- _RECORDS FOR THE EXERCISE_:
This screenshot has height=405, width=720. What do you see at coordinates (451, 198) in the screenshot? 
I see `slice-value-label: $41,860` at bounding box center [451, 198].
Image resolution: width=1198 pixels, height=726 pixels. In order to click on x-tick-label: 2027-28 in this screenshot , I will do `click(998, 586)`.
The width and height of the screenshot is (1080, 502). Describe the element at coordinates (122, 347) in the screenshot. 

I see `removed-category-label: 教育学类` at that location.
* * *
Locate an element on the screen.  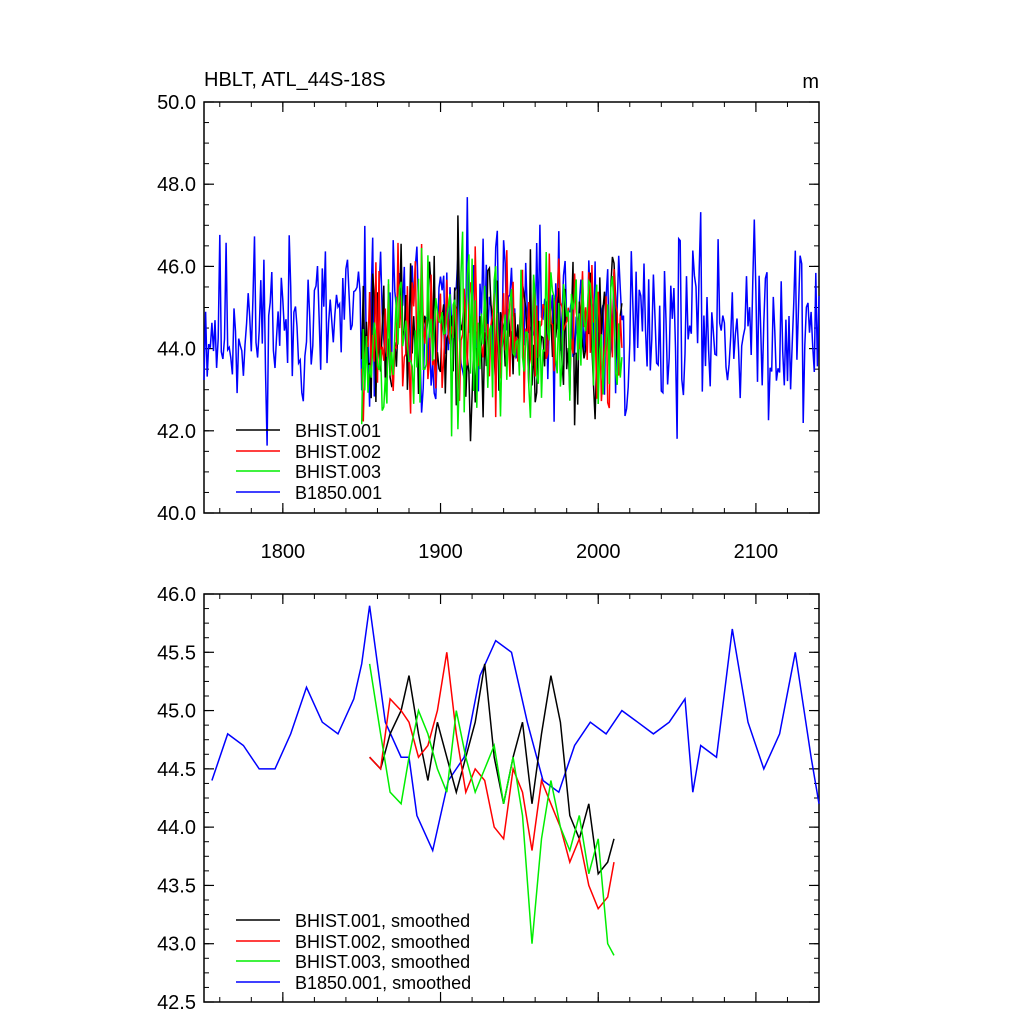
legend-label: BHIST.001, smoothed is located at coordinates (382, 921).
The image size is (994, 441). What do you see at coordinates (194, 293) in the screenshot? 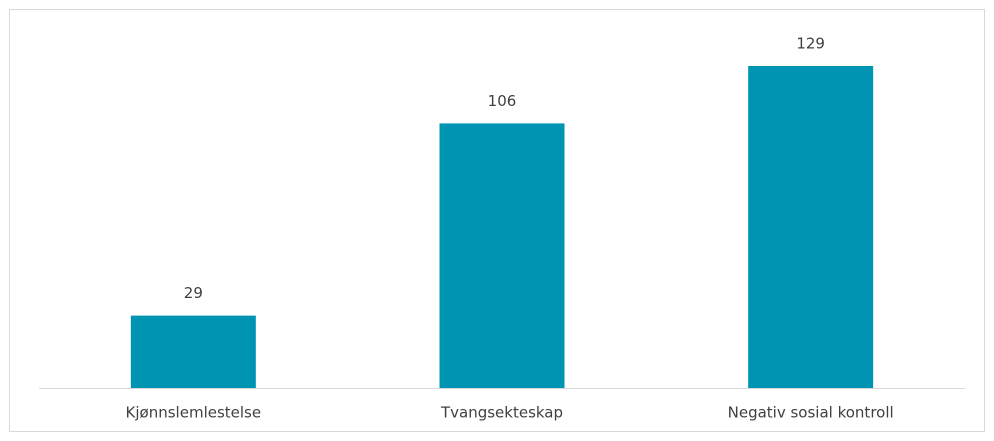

- _DESCRIPTION OF THE TASK_: Please rewrite the items starting with the line containing "This screenshot has" and going on through the line containing "at that location.", substituting "position" for "coordinates" and leaving everything else unchanged.

- _RESPONSE TO THIS TASK_:
This screenshot has height=405, width=720. What do you see at position (451, 198) in the screenshot? 
I see `slice-value-label: $41,860` at bounding box center [451, 198].
Image resolution: width=1198 pixels, height=726 pixels. In order to click on x-tick-label: 2027-28 in this screenshot , I will do `click(998, 586)`.
The width and height of the screenshot is (1080, 502). Describe the element at position (122, 347) in the screenshot. 

I see `removed-category-label: 教育学类` at that location.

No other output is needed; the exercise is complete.